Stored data
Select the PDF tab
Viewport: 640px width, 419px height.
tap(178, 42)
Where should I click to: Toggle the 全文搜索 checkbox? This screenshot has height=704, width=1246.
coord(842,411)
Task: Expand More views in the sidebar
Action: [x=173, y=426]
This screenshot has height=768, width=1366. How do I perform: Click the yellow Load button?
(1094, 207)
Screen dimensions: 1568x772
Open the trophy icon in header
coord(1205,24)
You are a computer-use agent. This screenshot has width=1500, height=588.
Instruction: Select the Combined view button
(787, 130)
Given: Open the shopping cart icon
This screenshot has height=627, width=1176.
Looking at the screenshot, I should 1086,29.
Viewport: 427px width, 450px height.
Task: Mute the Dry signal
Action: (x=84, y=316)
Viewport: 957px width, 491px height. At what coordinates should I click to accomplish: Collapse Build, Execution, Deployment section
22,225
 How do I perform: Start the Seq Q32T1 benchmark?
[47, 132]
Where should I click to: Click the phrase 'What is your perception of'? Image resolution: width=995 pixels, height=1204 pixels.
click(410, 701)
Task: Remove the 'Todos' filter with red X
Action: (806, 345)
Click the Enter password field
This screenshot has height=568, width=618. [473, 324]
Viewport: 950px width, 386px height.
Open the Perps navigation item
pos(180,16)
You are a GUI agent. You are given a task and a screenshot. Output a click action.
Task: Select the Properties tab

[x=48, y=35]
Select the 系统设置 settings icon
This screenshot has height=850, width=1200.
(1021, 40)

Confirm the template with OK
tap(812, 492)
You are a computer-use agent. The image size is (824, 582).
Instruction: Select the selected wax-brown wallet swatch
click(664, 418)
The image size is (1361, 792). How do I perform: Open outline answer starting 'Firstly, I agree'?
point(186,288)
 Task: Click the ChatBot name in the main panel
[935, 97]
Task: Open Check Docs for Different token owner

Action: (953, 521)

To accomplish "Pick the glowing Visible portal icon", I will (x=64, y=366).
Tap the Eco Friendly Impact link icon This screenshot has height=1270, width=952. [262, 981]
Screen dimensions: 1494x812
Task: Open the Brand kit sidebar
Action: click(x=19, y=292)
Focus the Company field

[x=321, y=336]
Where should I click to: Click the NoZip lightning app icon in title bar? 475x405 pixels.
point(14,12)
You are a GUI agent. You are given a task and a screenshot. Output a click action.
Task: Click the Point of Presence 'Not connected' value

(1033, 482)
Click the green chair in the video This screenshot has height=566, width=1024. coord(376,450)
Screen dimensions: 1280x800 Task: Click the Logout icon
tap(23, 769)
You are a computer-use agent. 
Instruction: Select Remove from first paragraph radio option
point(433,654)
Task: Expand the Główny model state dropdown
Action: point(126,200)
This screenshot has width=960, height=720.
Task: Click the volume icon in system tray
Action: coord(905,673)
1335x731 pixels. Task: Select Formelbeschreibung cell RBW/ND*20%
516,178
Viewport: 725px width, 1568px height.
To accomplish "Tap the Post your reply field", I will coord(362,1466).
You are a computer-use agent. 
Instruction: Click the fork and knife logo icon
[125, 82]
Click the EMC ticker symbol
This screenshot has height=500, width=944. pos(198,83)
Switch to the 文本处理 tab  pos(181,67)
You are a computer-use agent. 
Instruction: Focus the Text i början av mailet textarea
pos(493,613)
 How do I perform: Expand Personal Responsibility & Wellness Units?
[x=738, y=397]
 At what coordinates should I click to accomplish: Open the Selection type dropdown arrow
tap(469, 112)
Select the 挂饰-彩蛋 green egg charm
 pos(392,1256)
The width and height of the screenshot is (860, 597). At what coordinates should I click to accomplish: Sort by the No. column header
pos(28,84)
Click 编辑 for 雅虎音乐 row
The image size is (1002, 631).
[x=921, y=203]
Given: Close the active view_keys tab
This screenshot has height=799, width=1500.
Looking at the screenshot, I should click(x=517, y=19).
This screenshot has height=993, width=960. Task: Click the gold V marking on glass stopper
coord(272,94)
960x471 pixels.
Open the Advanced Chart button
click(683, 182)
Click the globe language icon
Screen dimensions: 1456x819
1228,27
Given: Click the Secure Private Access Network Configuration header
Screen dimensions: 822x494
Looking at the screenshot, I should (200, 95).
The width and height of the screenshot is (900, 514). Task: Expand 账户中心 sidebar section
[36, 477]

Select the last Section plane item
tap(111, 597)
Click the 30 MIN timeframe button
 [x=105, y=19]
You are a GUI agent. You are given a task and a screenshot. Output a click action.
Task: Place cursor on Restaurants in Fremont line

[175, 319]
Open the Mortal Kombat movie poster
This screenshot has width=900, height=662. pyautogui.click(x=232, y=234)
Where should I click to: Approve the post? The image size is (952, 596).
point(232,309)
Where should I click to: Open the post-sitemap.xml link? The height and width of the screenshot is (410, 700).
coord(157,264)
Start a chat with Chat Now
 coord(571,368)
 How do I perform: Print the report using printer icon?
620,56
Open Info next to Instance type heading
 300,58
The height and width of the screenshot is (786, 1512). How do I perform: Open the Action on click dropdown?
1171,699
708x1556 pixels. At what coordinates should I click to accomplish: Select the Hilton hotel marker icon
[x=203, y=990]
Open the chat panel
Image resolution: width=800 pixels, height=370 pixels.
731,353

EXERCISE GOAL. An identical copy of the preceding records should be returned.

SOLUTION TO THIS TASK.
Select the PDF tab
Viewport: 640px width, 419px height.
tap(178, 42)
Where should I click to: Toggle the 全文搜索 checkbox? This screenshot has height=704, width=1246.
coord(842,411)
Task: Expand More views in the sidebar
Action: [x=173, y=426]
This screenshot has height=768, width=1366. How do I perform: Click the yellow Load button?
(1094, 207)
Screen dimensions: 1568x772
Open the trophy icon in header
coord(1205,24)
You are a computer-use agent. This screenshot has width=1500, height=588.
Instruction: Select the Combined view button
(787, 130)
Given: Open the shopping cart icon
This screenshot has height=627, width=1176.
Looking at the screenshot, I should 1086,29.
Viewport: 427px width, 450px height.
Task: Mute the Dry signal
Action: (x=84, y=316)
Viewport: 957px width, 491px height. At what coordinates should I click to accomplish: Collapse Build, Execution, Deployment section
22,225
 How do I perform: Start the Seq Q32T1 benchmark?
[47, 132]
Where should I click to: Click the phrase 'What is your perception of'? Image resolution: width=995 pixels, height=1204 pixels.
click(410, 701)
Task: Remove the 'Todos' filter with red X
Action: (806, 345)
Click the Enter password field
This screenshot has height=568, width=618. [473, 324]
Viewport: 950px width, 386px height.
Open the Perps navigation item
pos(180,16)
You are a GUI agent. You are given a task and a screenshot. Output a click action.
Task: Select the Properties tab

[x=48, y=35]
Select the 系统设置 settings icon
This screenshot has height=850, width=1200.
(1021, 40)

Confirm the template with OK
tap(812, 492)
You are a computer-use agent. The image size is (824, 582).
Instruction: Select the selected wax-brown wallet swatch
click(664, 418)
The image size is (1361, 792). How do I perform: Open outline answer starting 'Firstly, I agree'?
point(186,288)
 Task: Click the ChatBot name in the main panel
[935, 97]
Task: Open Check Docs for Different token owner

Action: (953, 521)

To accomplish "Pick the glowing Visible portal icon", I will (x=64, y=366).
Tap the Eco Friendly Impact link icon This screenshot has height=1270, width=952. [262, 981]
Screen dimensions: 1494x812
Task: Open the Brand kit sidebar
Action: click(x=19, y=292)
Focus the Company field

[x=321, y=336]
Where should I click to: Click the NoZip lightning app icon in title bar? 475x405 pixels.
point(14,12)
You are a GUI agent. You are given a task and a screenshot. Output a click action.
Task: Click the Point of Presence 'Not connected' value

(1033, 482)
Click the green chair in the video This screenshot has height=566, width=1024. coord(376,450)
Screen dimensions: 1280x800 Task: Click the Logout icon
tap(23, 769)
You are a computer-use agent. 
Instruction: Select Remove from first paragraph radio option
point(433,654)
Task: Expand the Główny model state dropdown
Action: point(126,200)
This screenshot has width=960, height=720.
Task: Click the volume icon in system tray
Action: coord(905,673)
1335x731 pixels. Task: Select Formelbeschreibung cell RBW/ND*20%
516,178
Viewport: 725px width, 1568px height.
To accomplish "Tap the Post your reply field", I will coord(362,1466).
You are a computer-use agent. 
Instruction: Click the fork and knife logo icon
[125, 82]
Click the EMC ticker symbol
This screenshot has height=500, width=944. pos(198,83)
Switch to the 文本处理 tab  pos(181,67)
You are a computer-use agent. 
Instruction: Focus the Text i början av mailet textarea
pos(493,613)
 How do I perform: Expand Personal Responsibility & Wellness Units?
[x=738, y=397]
 At what coordinates should I click to accomplish: Open the Selection type dropdown arrow
tap(469, 112)
Select the 挂饰-彩蛋 green egg charm
 pos(392,1256)
The width and height of the screenshot is (860, 597). At what coordinates should I click to accomplish: Sort by the No. column header
pos(28,84)
Click 编辑 for 雅虎音乐 row
The image size is (1002, 631).
[x=921, y=203]
Given: Close the active view_keys tab
This screenshot has height=799, width=1500.
Looking at the screenshot, I should click(x=517, y=19).
This screenshot has height=993, width=960. Task: Click the gold V marking on glass stopper
coord(272,94)
960x471 pixels.
Open the Advanced Chart button
click(683, 182)
Click the globe language icon
Screen dimensions: 1456x819
1228,27
Given: Click the Secure Private Access Network Configuration header
Screen dimensions: 822x494
Looking at the screenshot, I should (200, 95).
The width and height of the screenshot is (900, 514). Task: Expand 账户中心 sidebar section
[36, 477]

Select the last Section plane item
tap(111, 597)
Click the 30 MIN timeframe button
 [x=105, y=19]
You are a GUI agent. You are given a task and a screenshot. Output a click action.
Task: Place cursor on Restaurants in Fremont line

[175, 319]
Open the Mortal Kombat movie poster
This screenshot has width=900, height=662. pyautogui.click(x=232, y=234)
Where should I click to: Approve the post? The image size is (952, 596).
point(232,309)
Where should I click to: Open the post-sitemap.xml link? The height and width of the screenshot is (410, 700).
coord(157,264)
Start a chat with Chat Now
 coord(571,368)
 How do I perform: Print the report using printer icon?
620,56
Open Info next to Instance type heading
 300,58
The height and width of the screenshot is (786, 1512). How do I perform: Open the Action on click dropdown?
1171,699
708x1556 pixels. At what coordinates should I click to accomplish: Select the Hilton hotel marker icon
[x=203, y=990]
Open the chat panel
Image resolution: width=800 pixels, height=370 pixels.
731,353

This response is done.